Katherine Williams, formerly a joint lab coordinator at Wesleyan University, is now a graduate student in Developmental Psychology at the University of Texas at Austin. She is broadly interested in how social, linguistic, and cognitive factors interact to support learning.
Hilary Barth
Hilary Barth is a professor in the Department of Psychology at Wesleyan University and director of the Cognitive Development Lab at Wesleyan. Research in her lab investigates mathematical cognition; thinking and learning about number, space, time, and probability; social cognition; and decision making.
Andrea L. Patalano
Andrea L. Patalano is a professor in the Department of Psychology and the Program in Neuroscience and Behavior at Wesleyan University, where she runs the Reasoning and Decision Making Lab. Her research interests include number-related judgment biases, indecisiveness and decisional delay, and neural underpinnings of decision making. Â
Abstract: The left digit effect (LDE), a numerical bias in which the left-most digit of a number disproportionally affects one’s perception of magnitude, has been observed across diverse contexts.
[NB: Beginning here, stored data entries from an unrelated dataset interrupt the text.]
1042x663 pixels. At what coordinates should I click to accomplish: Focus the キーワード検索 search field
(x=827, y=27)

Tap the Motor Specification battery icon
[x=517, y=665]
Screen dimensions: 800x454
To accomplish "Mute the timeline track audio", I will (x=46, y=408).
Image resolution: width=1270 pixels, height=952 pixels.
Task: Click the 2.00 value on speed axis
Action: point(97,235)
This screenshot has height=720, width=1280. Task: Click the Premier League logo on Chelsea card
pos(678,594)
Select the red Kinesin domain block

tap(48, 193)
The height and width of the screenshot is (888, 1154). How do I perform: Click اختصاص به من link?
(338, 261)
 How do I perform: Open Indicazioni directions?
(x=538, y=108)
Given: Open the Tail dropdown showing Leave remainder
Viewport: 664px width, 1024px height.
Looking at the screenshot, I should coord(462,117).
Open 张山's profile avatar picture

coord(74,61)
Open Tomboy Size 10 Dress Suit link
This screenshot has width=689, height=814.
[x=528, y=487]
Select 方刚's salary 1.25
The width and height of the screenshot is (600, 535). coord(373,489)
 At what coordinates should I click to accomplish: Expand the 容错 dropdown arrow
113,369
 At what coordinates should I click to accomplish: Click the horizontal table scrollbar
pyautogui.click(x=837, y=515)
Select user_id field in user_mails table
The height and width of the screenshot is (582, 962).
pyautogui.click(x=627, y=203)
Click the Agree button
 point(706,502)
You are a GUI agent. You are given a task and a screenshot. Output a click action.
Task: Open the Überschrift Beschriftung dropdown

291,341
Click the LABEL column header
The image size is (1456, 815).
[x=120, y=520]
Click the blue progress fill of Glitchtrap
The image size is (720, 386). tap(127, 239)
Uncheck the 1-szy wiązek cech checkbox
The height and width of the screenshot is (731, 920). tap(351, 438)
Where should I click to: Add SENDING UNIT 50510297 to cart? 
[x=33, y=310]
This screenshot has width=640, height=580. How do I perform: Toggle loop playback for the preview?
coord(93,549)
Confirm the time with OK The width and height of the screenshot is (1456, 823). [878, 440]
Adults completed a multi-attribute judgment task in which they rated hypothetical applicants for college admission, and a self-paced number line estimation task. A small LDE was found in the judgment task and a large effect in number line estimation. There was no correlation between participants’ LDEs across tasks. These findings provide evidence that the LDE, while smaller, extends to multi-attribute judgment, but performance cannot be predicted from a number skills task.